Four years later the space is under construction, but its possible function remains unclear.
It may be difficult to imagine now, but the narrow intersection between Hawkins Street and Townsend Street, hemmed in by Luas tracks and behind the bulk of Pearse Street Garda station, was once a buzzing centre of Dublin cultural nightlife. Between 1935 and 1962 it was the location of the Theatre Royal, a gigantic cine-theatre with a stylish art deco facade, and a Moorish-inspired auditorium with high arches and marble staircases. It offered daylong events, combining intermittent film screenings with live music, spectacle and comedy: the smorgasbord of cine-variety.
“Here was this amazing place you could get into. It was very cheap,” says Conor Doyle, a historian dedicated to telling the venue’s story. The Theatre Royal, along with the nearby Queen’s Theatre on Pearse Street, formed part of a theatre district, with Mulligan’s pub on Poolbeg Street remembered as a popular establishment for audiences and stage folk. Doyle says that the Regal, a cinema adjoining the Royal, had a capacity for 650 people. “There were 1,100 seats in the Queen’s. 4,000 fit into the Royal, so all in all you had around 5,000 people milling around in that small patch of the city, which would be great to revive. It must have been incredible,” he says.
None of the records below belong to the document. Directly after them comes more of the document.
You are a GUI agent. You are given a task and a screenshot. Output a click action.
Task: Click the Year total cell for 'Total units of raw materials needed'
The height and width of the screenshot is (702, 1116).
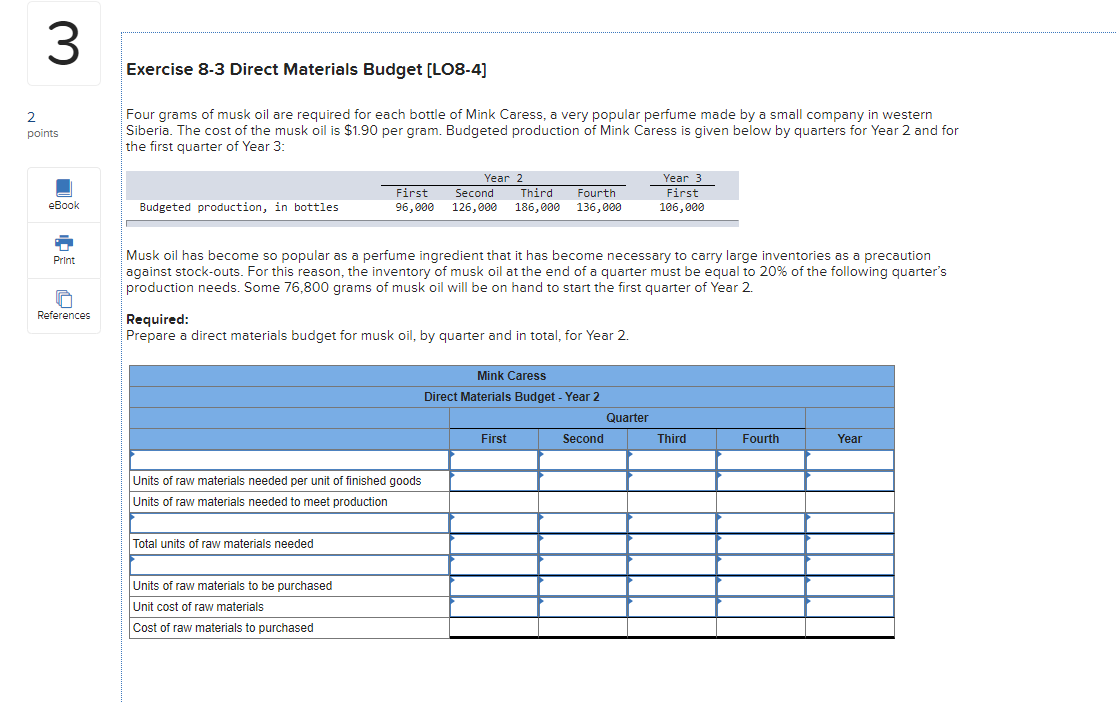849,543
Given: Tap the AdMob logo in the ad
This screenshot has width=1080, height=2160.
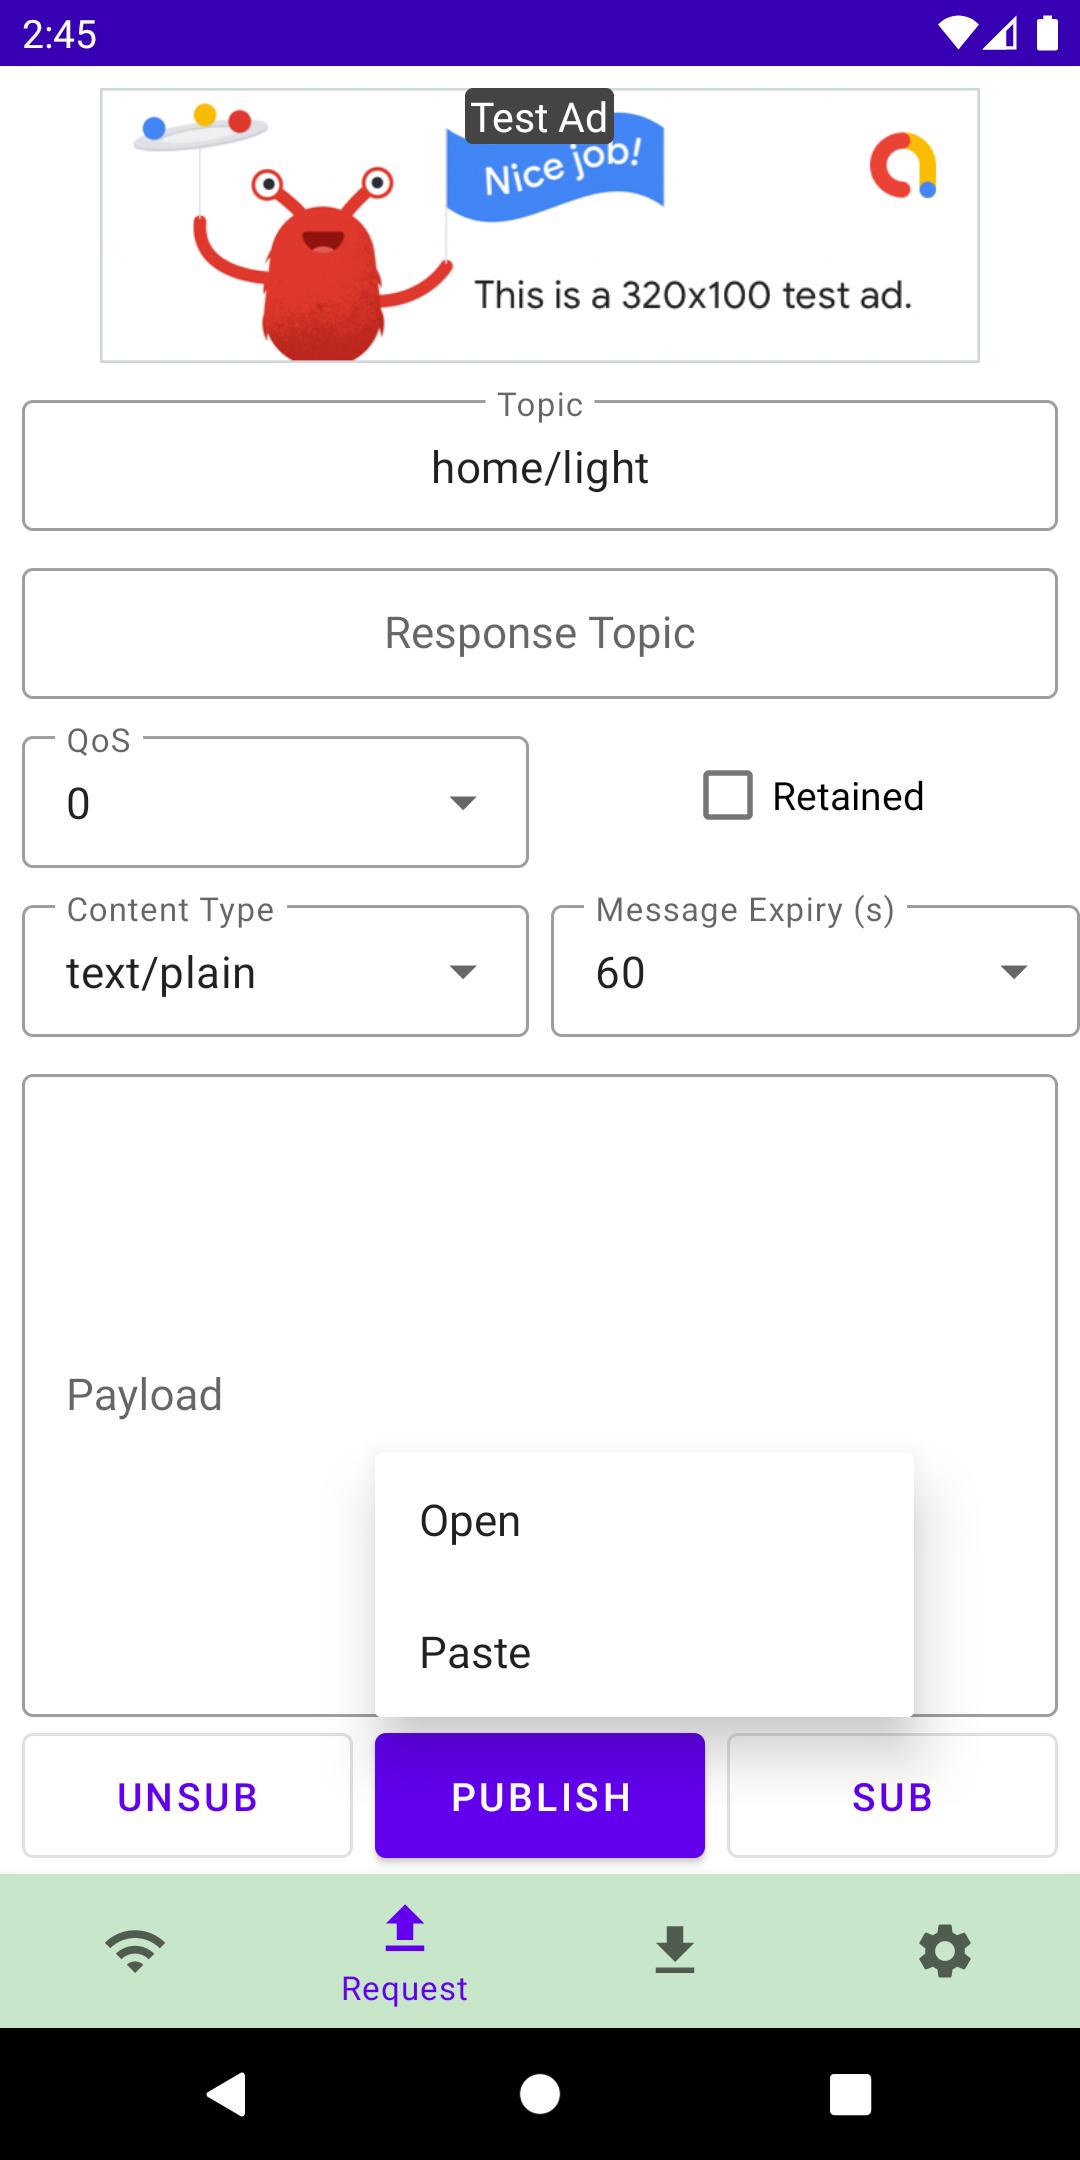Looking at the screenshot, I should coord(903,165).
The high points of the theatre’s history, according to Doyle, were appearances by American music and comedy artists in the early 1950s, after manager Louis Elliman undertook a visit to Hollywood to secure star entertainers. There was a Nat King Cole concert in 1954, but most people mention Judy Garland’s visit in 1951. Performing in Dublin as part of a European tour, one year after a suicide attempt and collapsed relations with MGM, Garland’s concert seemed uplifting. Doyle tells a story about how the theatre personnel sensed she was missing her children so they brought the daughter of one of the Royalettes (the theatre’s in-house precision dancers) to meet her. The girl sat in the front row, and Garland dedicated The Trolley Song to her.
A previous era in the Royal’s history, under the management of John McGrath, sounds sensational and chaotic when read aloud today – a mix of Hollywood Golden Age stars seen in the flesh, alongside stunt performers, impressionists, musicians (Rachmaninoff!) and black minstrel acts. In 1936 there was a high-profile cancellation by controversial boxer Jack Doyle, and a protest by a group of 20 people – “mainly of West African nationality,” according to The Irish Times – against the African-American singer Clarence Johnstone for condoning the Italian invasion of Ethiopia. Who remembers that?
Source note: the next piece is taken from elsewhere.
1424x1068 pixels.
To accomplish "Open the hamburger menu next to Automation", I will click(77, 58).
When Doyle saw that a new pedestrian street would be running through College Square, he proposed that it reference the Theatre Royal. “Marlet have been brilliant. They were delighted to call the street Theatre Royal Way,” he says.
For him that is not another marketing tool to rebrand a neighbourhood. (He sensed that Marlet weren’t familiar with the Royal before they spoke to him). It is, however, another memory of an old theatre floating in a city that feels like it’s in a transitional period between inherited infrastructure and new builds.
During the High Court proceedings in 2019 it was reported that Press Up hospitality group had expressed interest in operating the venue. That company restored the Stella Cinema, which, not unlike the Royal, has a blast of art deco glamour. “We are prepared to do another culture-driven music venue like our award-winning music venue of the year 2022, The Workman’s Club which has over 500 cultural events a year, if Marlet want us to,” said a spokeswoman for Press Up.
That leaves the city waiting for a ball to drop, to see what happens next on the corner of Hawkins Street and Townsend Street, where, extraordinarily, it can feel like a song is meant just for you.